Because of what Nick Capra and his co-workers in MODOT’s Southwest District do on a daily basis, commerce in, and communities across the Ozarks are better served. Good roads are also good for our mental health. But every day, 24X7X52, MODOT Maintenance crews literally place themselves in harm’s way on our highways to improve the quality of life in the Ozarks.
As traffic sounds recorded on I-44 are heard in background, Nick Capra says: “As far as my career, it seems that I-44 is pretty dangerous when setting up a work zone. My job is to make sure we’ve got the right people for the right job, and they have the right protective equipment to do the job correctly. It’s a long list of things to take into consideration on a daily basis. It’s a team effort. Everybody has to be on board and understand what the daily plan is”.
Nick Capra’s office is in the MODOT Maintenance shed on highway N, about a half mile south of I-44 north of Republic. A typical daily plan for his crew always included the morning safety session, and could include overpass or underpass drainage issues, sign installation and repair, clearing brush and yes, pothole repair. These are just a few examples of scheduled maintenance Capra’s crew might be involved in. Unscheduled incidents can also force MOTOT’s involvement. Nick Capra: “An incident for us is along the lines of an emergency situation. It could be a wreck, or it could be a weather event.”

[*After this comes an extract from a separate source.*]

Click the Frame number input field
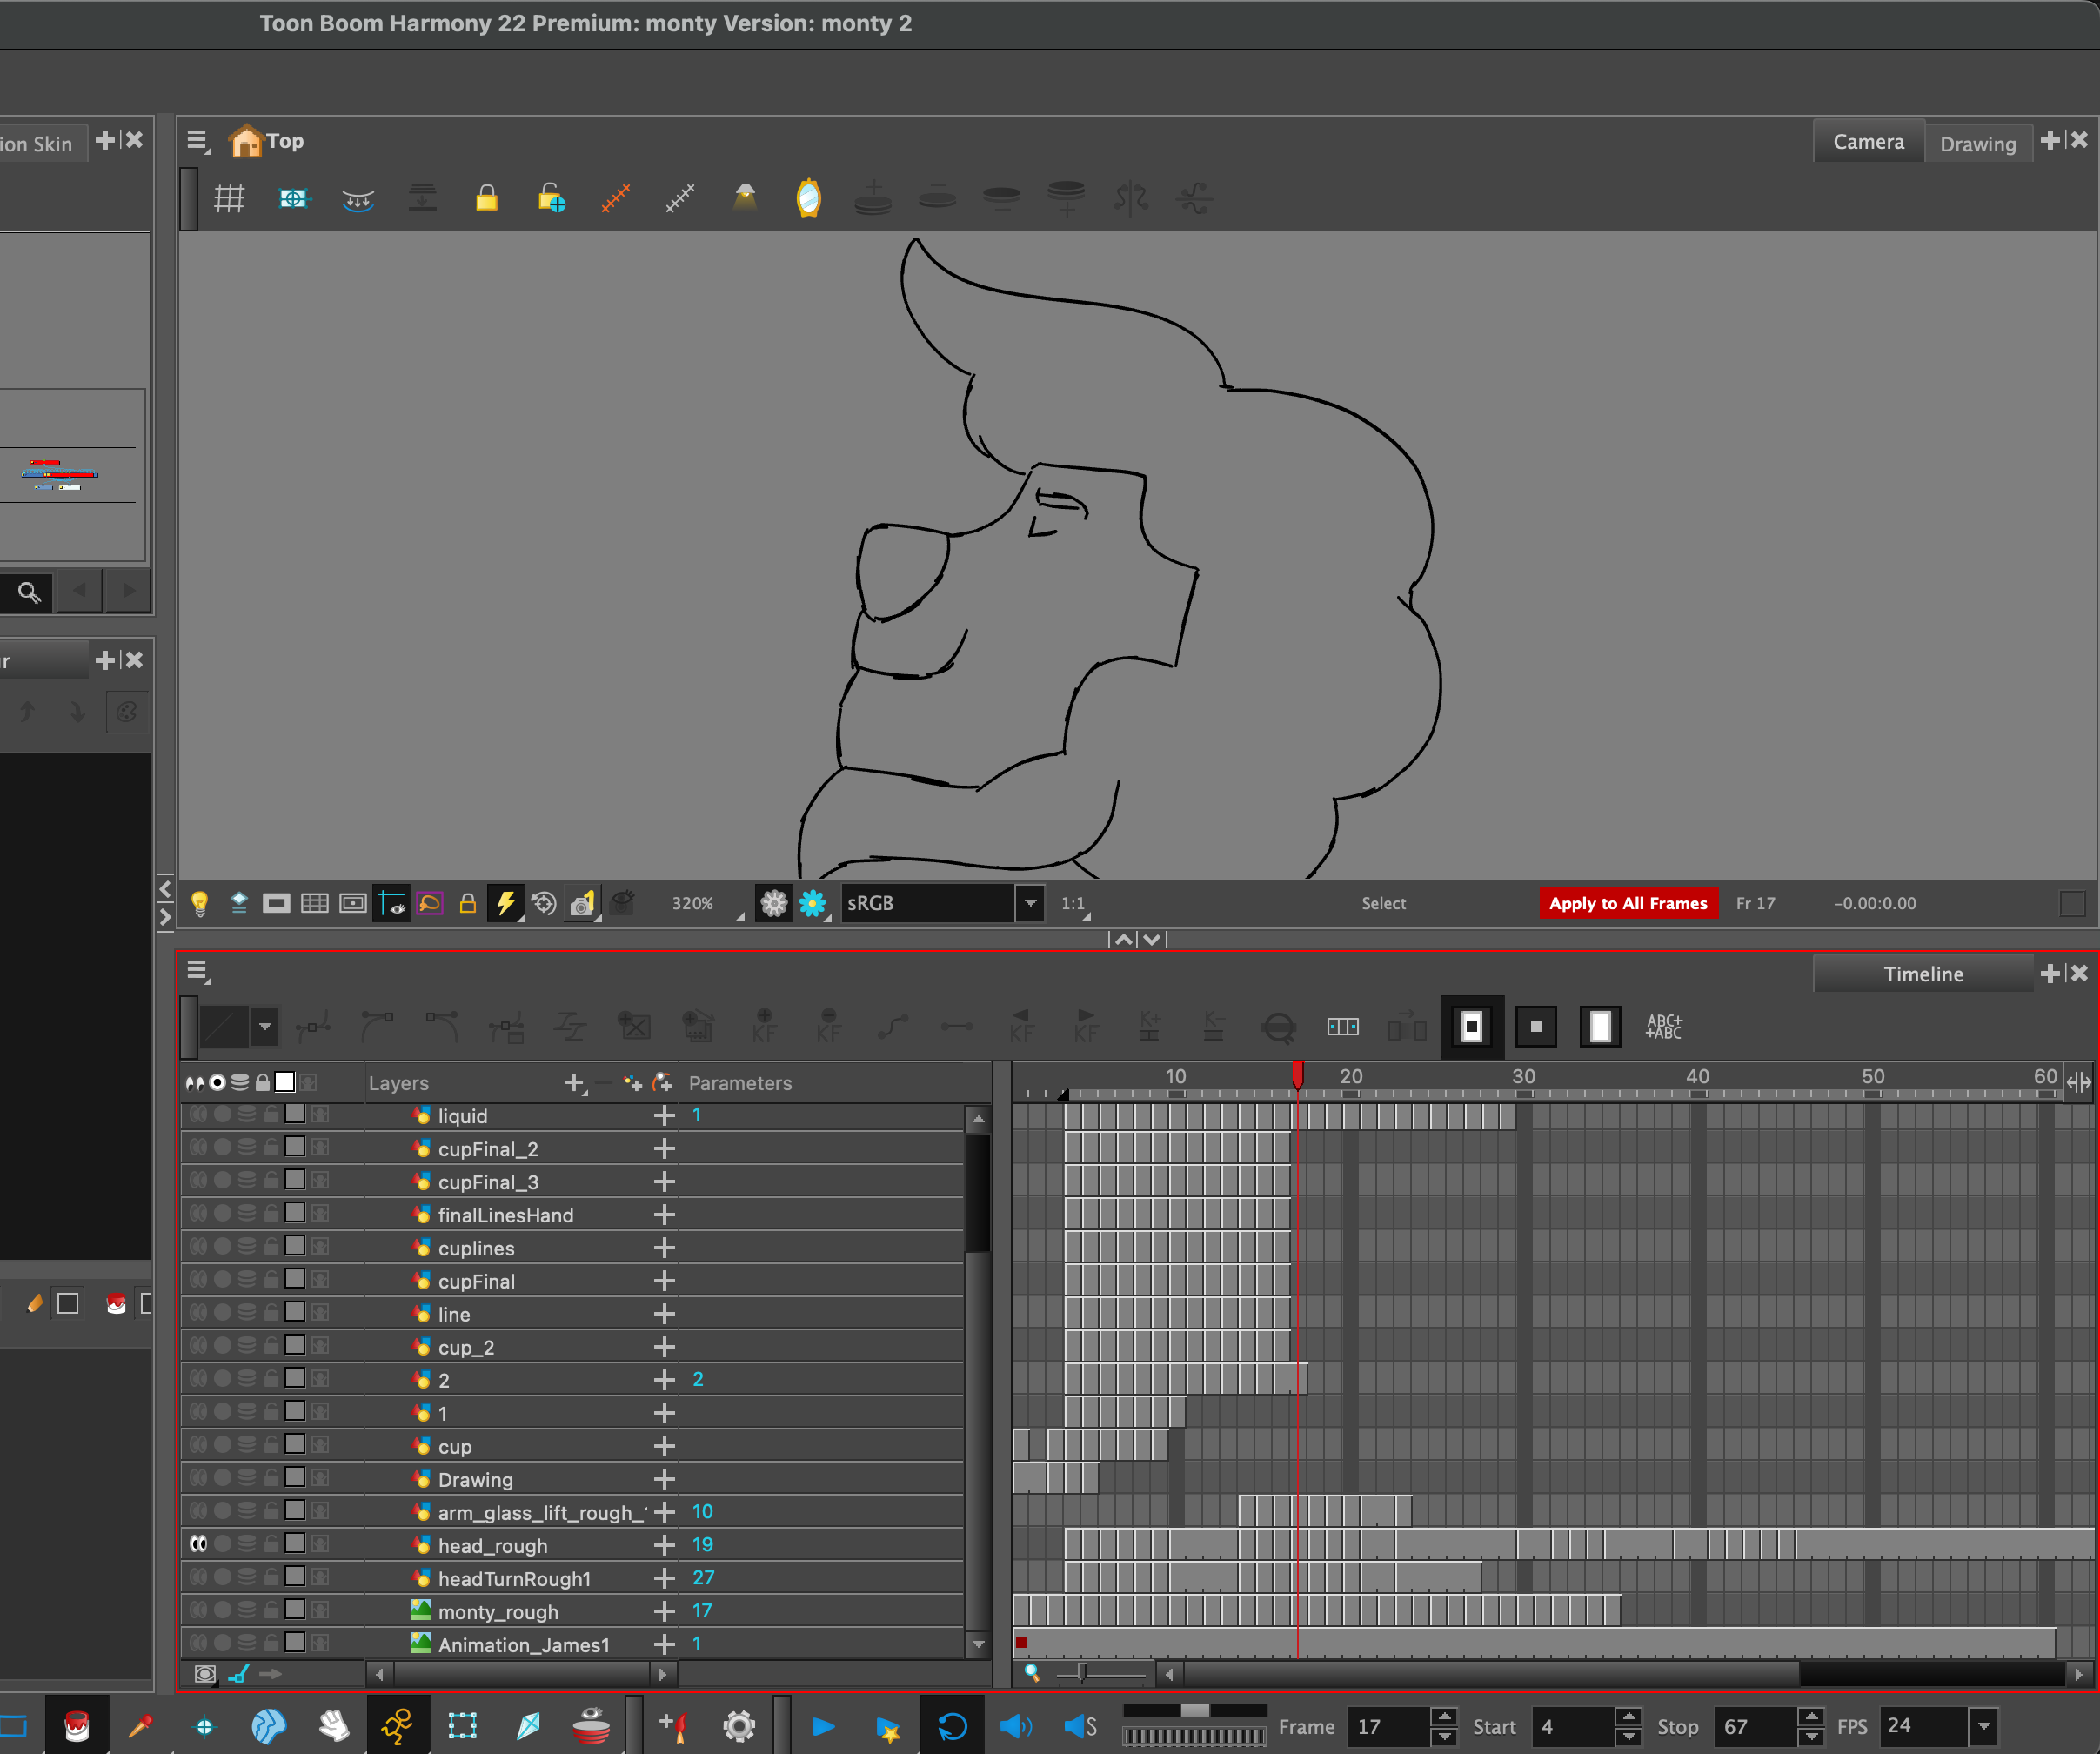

Whatever the reason his workers are on our roads, highways or interstates, Nick Capra’s first priority is their safety. His first cause of action is always the same, and that is getting signage up indicating “WORK ZONE AHEAD”, sometimes 2 or 3 miles ahead, and of course setting signage, lights, cones, flags and protective vehicles at the site itself. Nick Capra: “I’d say one of the biggest dangers of our job is traffic control and inattentive drivers. Daily traffic count on I-44 alone is 60,000 a day. Setting those initial signs even before we start work, I mean the danger starts right there.”
Between 2007-2011,57 people were killed and over 3,800 injured in MODOT work zone accidents. Since 2000, 15 MODOT employees have been killed in the line of duty. Recently, on a warm sunny day West of Springfield, Nick Capra and I are standing just a few feet away from the East bound lanes of I-44. The MODOT vehicle we arrived in and are standing in front of is pulled off to the side with emergency lights flashing. I take note that not all oncoming vehicles are not moving left as they approach. The law, I thought, dictates that to happen when approaching emergency vehicles on the highway. Capra sets me straight: “That law doesn’t apply to us. I wish it did. I don’t know what legislation would have to take place for that to happen but it would be great.”
For KSMU and ksmu.org, I’m Mike Smith.